*** Dataset extract ***

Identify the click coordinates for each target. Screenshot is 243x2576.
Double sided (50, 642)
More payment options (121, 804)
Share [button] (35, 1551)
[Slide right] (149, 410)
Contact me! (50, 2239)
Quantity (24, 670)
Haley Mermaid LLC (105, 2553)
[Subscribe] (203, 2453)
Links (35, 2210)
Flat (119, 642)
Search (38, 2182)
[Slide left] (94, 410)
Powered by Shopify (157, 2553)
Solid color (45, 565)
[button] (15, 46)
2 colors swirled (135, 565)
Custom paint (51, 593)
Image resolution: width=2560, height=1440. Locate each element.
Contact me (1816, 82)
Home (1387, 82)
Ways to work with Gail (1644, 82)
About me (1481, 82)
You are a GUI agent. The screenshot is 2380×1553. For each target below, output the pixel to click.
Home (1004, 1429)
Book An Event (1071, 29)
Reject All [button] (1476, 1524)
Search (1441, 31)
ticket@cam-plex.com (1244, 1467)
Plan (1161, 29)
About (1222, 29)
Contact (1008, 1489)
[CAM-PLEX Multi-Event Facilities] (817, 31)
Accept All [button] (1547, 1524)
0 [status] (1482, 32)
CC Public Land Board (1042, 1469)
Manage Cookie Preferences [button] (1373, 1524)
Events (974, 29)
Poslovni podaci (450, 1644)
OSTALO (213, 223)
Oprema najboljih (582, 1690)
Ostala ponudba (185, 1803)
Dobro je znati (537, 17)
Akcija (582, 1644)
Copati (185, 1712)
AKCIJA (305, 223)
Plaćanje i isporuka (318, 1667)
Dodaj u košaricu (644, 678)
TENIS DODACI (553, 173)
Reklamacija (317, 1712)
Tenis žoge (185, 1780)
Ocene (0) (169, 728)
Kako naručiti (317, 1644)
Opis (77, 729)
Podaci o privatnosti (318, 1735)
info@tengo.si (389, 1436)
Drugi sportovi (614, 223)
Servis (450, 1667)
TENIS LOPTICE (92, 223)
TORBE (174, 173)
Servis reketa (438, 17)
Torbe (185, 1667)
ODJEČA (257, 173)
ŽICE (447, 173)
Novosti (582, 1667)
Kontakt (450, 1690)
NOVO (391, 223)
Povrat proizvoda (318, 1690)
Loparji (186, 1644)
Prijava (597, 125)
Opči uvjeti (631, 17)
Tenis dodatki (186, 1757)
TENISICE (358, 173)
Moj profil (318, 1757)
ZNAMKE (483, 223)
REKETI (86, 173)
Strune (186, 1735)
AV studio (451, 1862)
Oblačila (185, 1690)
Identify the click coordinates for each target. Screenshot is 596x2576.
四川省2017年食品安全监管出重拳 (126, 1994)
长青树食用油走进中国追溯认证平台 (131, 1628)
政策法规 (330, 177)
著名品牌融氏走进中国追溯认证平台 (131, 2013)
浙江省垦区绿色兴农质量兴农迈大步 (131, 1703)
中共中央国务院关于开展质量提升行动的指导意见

*** End of Dataset extract ***

§ Activity
Every entry, from top to bottom, should be repeated word for word.

§ Answer
Identify the click coordinates for each target. Screenshot is 243x2576.
Double sided (50, 642)
More payment options (121, 804)
Share [button] (35, 1551)
[Slide right] (149, 410)
Contact me! (50, 2239)
Quantity (24, 670)
Haley Mermaid LLC (105, 2553)
[Subscribe] (203, 2453)
Links (35, 2210)
Flat (119, 642)
Search (38, 2182)
[Slide left] (94, 410)
Powered by Shopify (157, 2553)
Solid color (45, 565)
[button] (15, 46)
2 colors swirled (135, 565)
Custom paint (51, 593)
Image resolution: width=2560, height=1440. Locate each element.
Contact me (1816, 82)
Home (1387, 82)
Ways to work with Gail (1644, 82)
About me (1481, 82)
You are a GUI agent. The screenshot is 2380×1553. For each target below, output the pixel to click.
Home (1004, 1429)
Book An Event (1071, 29)
Reject All [button] (1476, 1524)
Search (1441, 31)
ticket@cam-plex.com (1244, 1467)
Plan (1161, 29)
About (1222, 29)
Contact (1008, 1489)
[CAM-PLEX Multi-Event Facilities] (817, 31)
Accept All [button] (1547, 1524)
0 [status] (1482, 32)
CC Public Land Board (1042, 1469)
Manage Cookie Preferences [button] (1373, 1524)
Events (974, 29)
Poslovni podaci (450, 1644)
OSTALO (213, 223)
Oprema najboljih (582, 1690)
Ostala ponudba (185, 1803)
Dobro je znati (537, 17)
Akcija (582, 1644)
Copati (185, 1712)
AKCIJA (305, 223)
Plaćanje i isporuka (318, 1667)
Dodaj u košaricu (644, 678)
TENIS DODACI (553, 173)
Reklamacija (317, 1712)
Tenis žoge (185, 1780)
Ocene (0) (169, 728)
Kako naručiti (317, 1644)
Opis (77, 729)
Podaci o privatnosti (318, 1735)
info@tengo.si (389, 1436)
Drugi sportovi (614, 223)
Servis (450, 1667)
TENIS LOPTICE (92, 223)
TORBE (174, 173)
Servis reketa (438, 17)
Torbe (185, 1667)
ODJEČA (257, 173)
ŽICE (447, 173)
Novosti (582, 1667)
Kontakt (450, 1690)
NOVO (391, 223)
Povrat proizvoda (318, 1690)
Loparji (186, 1644)
Prijava (597, 125)
Opči uvjeti (631, 17)
Tenis dodatki (186, 1757)
TENISICE (358, 173)
Moj profil (318, 1757)
ZNAMKE (483, 223)
REKETI (86, 173)
Strune (186, 1735)
AV studio (451, 1862)
Oblačila (185, 1690)
Identify the click coordinates for each target. Screenshot is 596x2576.
四川省2017年食品安全监管出重拳 (126, 1994)
长青树食用油走进中国追溯认证平台 (131, 1628)
政策法规 (330, 177)
著名品牌融氏走进中国追溯认证平台 (131, 2013)
浙江省垦区绿色兴农质量兴农迈大步 (131, 1703)
中共中央国务院关于开展质量提升行动的指导意见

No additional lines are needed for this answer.